B cell responses to a peptide epitope: IV. Subtle sequence changes in flanking residues modulate immunogenicity

We examined modulation of primary humoral responses to a model synthetic peptide immunogen, peptide PS1CT3, as a consequence of single amino acid substitutions. Two analogues were employed, one in which the amino-terminal histidine (His1, peptide G28CT3) and another in which an internal proline (Pro14, peptide G41CT3) were replaced with glycine residues. Peptide G28CT3 displayed markedly enhanced immunogenicity relative to peptide PS1CT3 in BALB/c mice, whereas peptide G41CT3 was only poorly immunogenic. Nevertheless, in all three cases the mature polyclonal IgG response was predominantly directed against a tetrapeptide segment of sequence Asp-Pro-Ala-Phe between positions 4 and 7 of the sequence.
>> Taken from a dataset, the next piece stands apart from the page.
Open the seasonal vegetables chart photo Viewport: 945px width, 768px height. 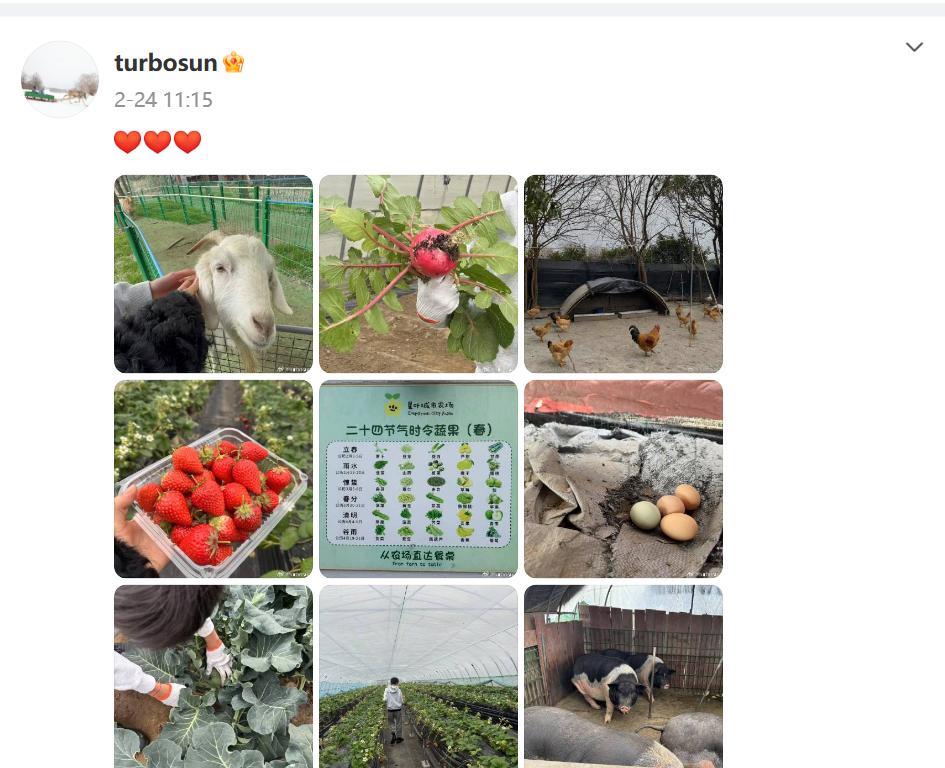coord(418,479)
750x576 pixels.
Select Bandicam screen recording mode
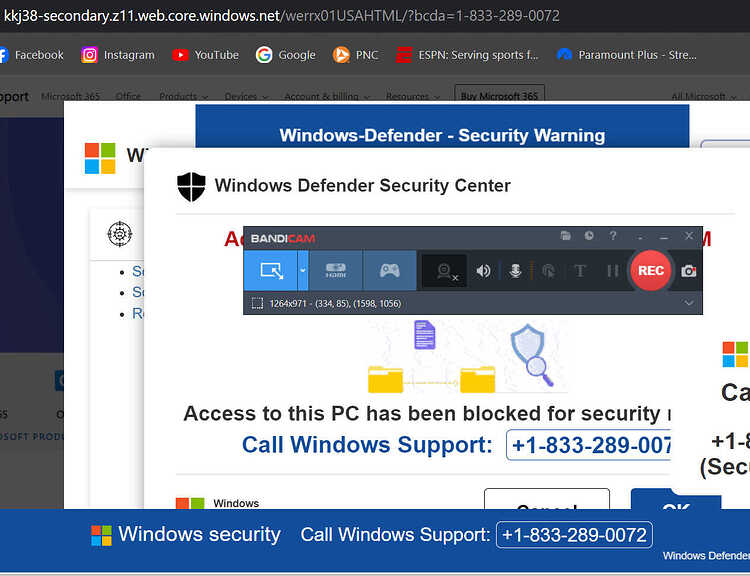click(x=271, y=271)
While all three peptides proved equally capable of priming Ag-specific Th cells, they, however, displayed significant differences in their abilities to recall T cell responses. Regardless of the priming immunogen, in vitro challenge with either PS1CT3 or its analogues consistently gave a hierarchy of potencies as G28CT3 > PS1CT3 > G41CT3. This could also be correlated with B cell recall responses in which an identical hierarchy was obtained on restimulation of G41CT3-primed B cells in adoptive transfer experiments. Subsequent studies revealed that peptide-mediated modulation of Th cell recruitment by Ag-primed B cells was probably due to differences in on-rates for engagement of B cell Ag receptor by these analogues. This was despite the fact that all three peptides displayed equally randomized conformations in solution. These studies indicate that even subtle variations in the flanking sequences can markedly influence the immunogenicity of B cell epitopes.